» TASK INSTRUCTIONS
Please convert all of the data below into a numbered list, leaving out any blank lines.

§

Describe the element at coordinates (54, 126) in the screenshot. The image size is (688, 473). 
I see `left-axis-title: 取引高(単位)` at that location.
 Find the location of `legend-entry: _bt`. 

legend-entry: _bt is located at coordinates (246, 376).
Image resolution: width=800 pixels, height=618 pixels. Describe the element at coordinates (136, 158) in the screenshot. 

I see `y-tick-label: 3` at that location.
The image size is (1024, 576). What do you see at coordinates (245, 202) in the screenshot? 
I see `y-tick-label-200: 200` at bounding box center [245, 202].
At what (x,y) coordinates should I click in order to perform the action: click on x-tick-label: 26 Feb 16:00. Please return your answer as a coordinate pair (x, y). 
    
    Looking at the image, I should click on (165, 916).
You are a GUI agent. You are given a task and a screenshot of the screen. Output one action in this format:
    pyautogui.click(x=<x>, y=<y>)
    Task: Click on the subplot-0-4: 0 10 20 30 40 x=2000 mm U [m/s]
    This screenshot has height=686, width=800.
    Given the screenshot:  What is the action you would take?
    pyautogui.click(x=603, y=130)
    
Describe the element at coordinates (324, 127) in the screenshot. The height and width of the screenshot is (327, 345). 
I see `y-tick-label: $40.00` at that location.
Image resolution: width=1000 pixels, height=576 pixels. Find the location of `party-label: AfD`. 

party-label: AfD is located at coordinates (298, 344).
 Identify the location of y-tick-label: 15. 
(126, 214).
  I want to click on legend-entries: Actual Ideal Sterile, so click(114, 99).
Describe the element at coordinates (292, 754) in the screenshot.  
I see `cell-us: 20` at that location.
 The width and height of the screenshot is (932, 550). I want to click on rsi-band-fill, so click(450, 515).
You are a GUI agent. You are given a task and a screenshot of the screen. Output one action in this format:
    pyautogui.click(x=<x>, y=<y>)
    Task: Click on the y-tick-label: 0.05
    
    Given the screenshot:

§

» RESULT
1. Describe the element at coordinates (54, 126) in the screenshot. The image size is (688, 473). 
2. I see `left-axis-title: 取引高(単位)` at that location.
3.  Find the location of `legend-entry: _bt`. 
4. legend-entry: _bt is located at coordinates (246, 376).
5. Image resolution: width=800 pixels, height=618 pixels. Describe the element at coordinates (136, 158) in the screenshot. 
6. I see `y-tick-label: 3` at that location.
7. The image size is (1024, 576). What do you see at coordinates (245, 202) in the screenshot? 
8. I see `y-tick-label-200: 200` at bounding box center [245, 202].
9. At what (x,y) coordinates should I click in order to perform the action: click on x-tick-label: 26 Feb 16:00. Please return your answer as a coordinate pair (x, y). 
10.     Looking at the image, I should click on (165, 916).
11. You are a GUI agent. You are given a task and a screenshot of the screen. Output one action in this format:
12.     pyautogui.click(x=<x>, y=<y>)
13.     Task: Click on the subplot-0-4: 0 10 20 30 40 x=2000 mm U [m/s]
14.     This screenshot has height=686, width=800.
15.     Given the screenshot:  What is the action you would take?
16.     pyautogui.click(x=603, y=130)
17. Describe the element at coordinates (324, 127) in the screenshot. The height and width of the screenshot is (327, 345). 
18. I see `y-tick-label: $40.00` at that location.
19. Image resolution: width=1000 pixels, height=576 pixels. Find the location of `party-label: AfD`. 
20. party-label: AfD is located at coordinates (298, 344).
21.  Identify the location of y-tick-label: 15. 
22. (126, 214).
23.   I want to click on legend-entries: Actual Ideal Sterile, so click(114, 99).
24. Describe the element at coordinates (292, 754) in the screenshot.  
25. I see `cell-us: 20` at that location.
26.  The width and height of the screenshot is (932, 550). I want to click on rsi-band-fill, so click(450, 515).
27. You are a GUI agent. You are given a task and a screenshot of the screen. Output one action in this format:
28.     pyautogui.click(x=<x>, y=<y>)
29.     Task: Click on the y-tick-label: 0.05
30.     Given the screenshot:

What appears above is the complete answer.